Deutschland im Jahr 2013 – nie hatten soviele Menschen in unserem Land einen Zweitjob.
Laut Bundesagentur für Arbeit hat fast jeder zehnte Bürger in Deutschland neben seiner beruflichen Haupttätigkeit einen Minijob als zweiten Job.
Interpretationen dieses Zustandes, die besagen, dass diese Zweitjobber das aus finanzieller Notwendigkeit heraus machen, um ihren Lebensunterhalt bestreiten zu können, kontert eine Sprecherin des Arbeitsministeriums, Frau von der Leyens Haus, mit der Aussage, dass neben finanziellen Engpässen auch die Konsumlust der Menschen mit mehreren Jobs ein Grund sei.
Liebe nicht genannte Sprecherin des Bundesarbeitsministeriums: Sie liegen mit Ihrer Aussage sicher richtig. Es wird bei den ca. 2.660.000 Menschen, die neben ihrer regulären Arbeit zusätzlich einem Minijob nachgehen, einige – vermutlich tausende – Menschen geben, die das tun, um sich etwas leisten zu können, was nicht zu den elementaren Grundbedürfnissen zählt.
Die allermeisten Menschen, die über ihren Hauptberuf hinaus arbeiten gehen, tuen das jedoch, weil sie mit dem ersten Einkommen nicht hinkommen.
Die Mutter, die abends noch zwei Stunden ‚woanders‘ arbeiten geht, damit ihre Familie die Miete bezahlen kann, der Vater, der am Wochenende in der Tanke kassiert, damit die Kinder ordentlich gekleidet in die Schule gehen können und ohne fremde Hilfe am Klassenausflug teil nehmen können.
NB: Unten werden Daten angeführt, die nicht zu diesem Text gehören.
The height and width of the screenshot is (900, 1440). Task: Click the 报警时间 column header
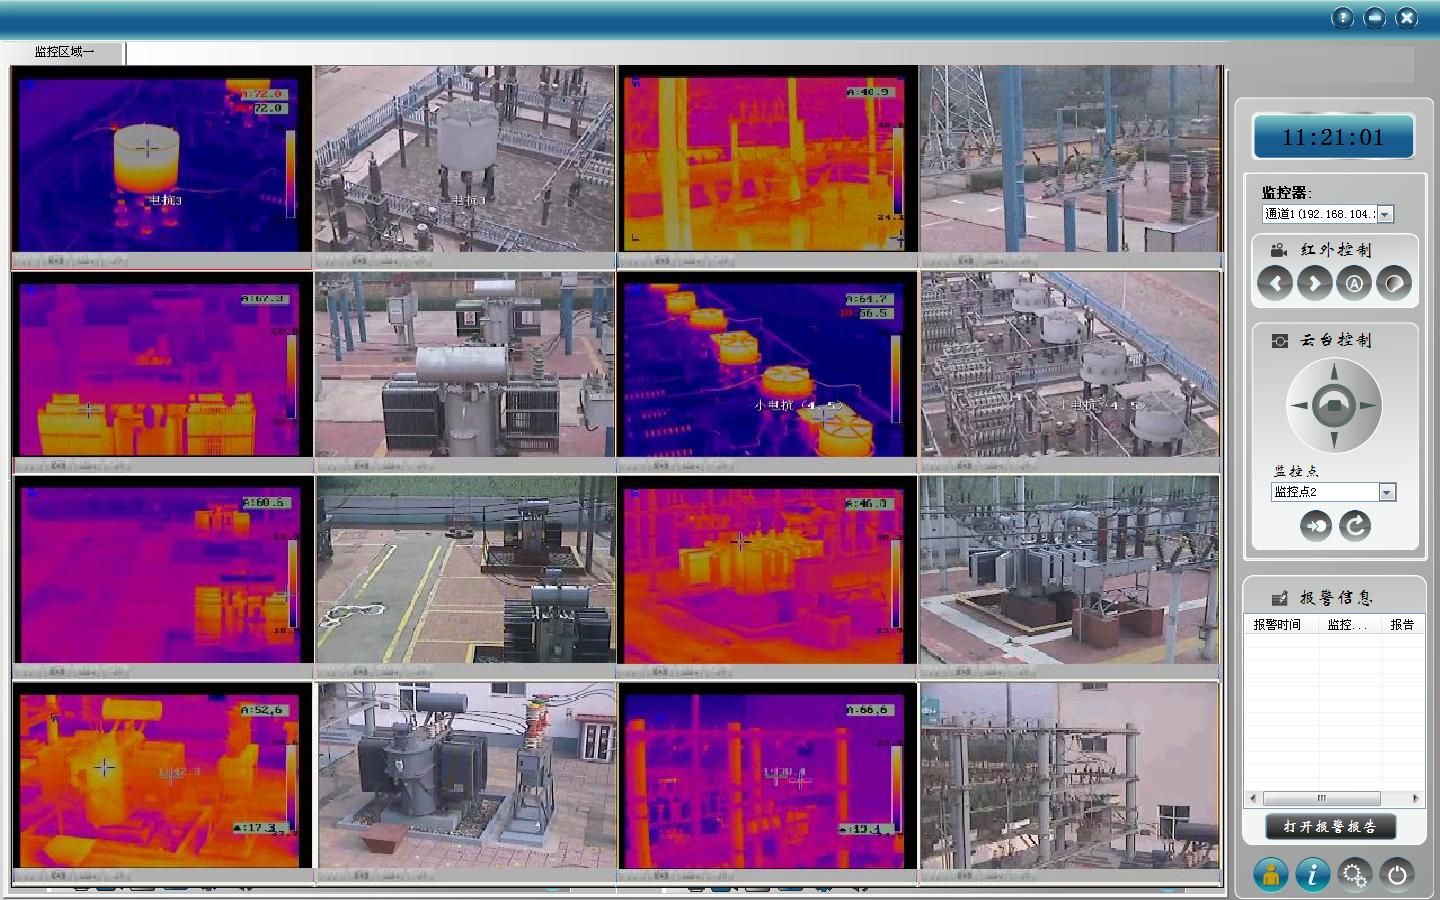click(1277, 625)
Die Witwe, die ihre Wohnung auch im Winter warm haben möchte und dafür zwei Mal die Woche putzen geht. Der Student, der neben seinem Studium Hunde gegen Bezahlung ausführt, weil sein Bafög nicht für Miete, Essen und Lehrmittel reicht. …
Konsum-Lust. Wenn ich darüber nachdenke, was Geldverdienen neben dem Hauptjob ist, fallen mir nicht als erstes die Leute aus dem Bericht der Arbeitsagentur ein.
Mir fallen zuerst Abgeordnete ein, die neben ihren Diäten und Zulagen Einnahmen für Nebentätigkeiten generieren, die vermutlich jenseits der Vorstellungen der Minijobber sind.
Machen diese Abgeordneten das aus Konsum-Lust? (bei den vielfach genannten Zahlen zu Abgeordneten-Nebeneinkünften wären – im Sinne der Aussage der Sprecherin des Ministeriums – wohl die Begriffe Konsum-Wut oder Gier passender.)
Die Binnennachfrage ist zuletzt in unserem Land gerade im selben Maß gestiegen wie die Inflationsrate.
Eine gewachsene ‚Konsum-Lust‘ lässt sich daran nicht ablesen.
Der Absatz von Neuwagen ist in unserem Land – und nicht nur hier – dramatisch eingebrochen.
Eine gewachsene ‚Konsum-Lust‘ lässt sich daran nicht ablesen.
UN-Experten fordern Deutschland in Ihrem Bericht auf, mehr für die Binnennachfrage zu tun.
Eine gewachsene ‚Konsum-Lust‘ konstatiert diese UN-Forderung nicht.
Liebe Sprecherin des Bundesarbeitsministeriums, es mag sein, dass Sie ihre persönlichen Erfahrungen und das Verhalten Ihres Umfelds überbewertet haben und deshalb zu Ihrer Aussage gekommen sind.
Seien Sie so nett, und nehmen Sie Ihre Aussage, die vielen Menschen nicht gerecht wird, in der pauschalen Form zurück und erkennen die Nöte vieler arbeitender Menschen in unserem Land an.
Meine Achtung bekämen Sie so zurück.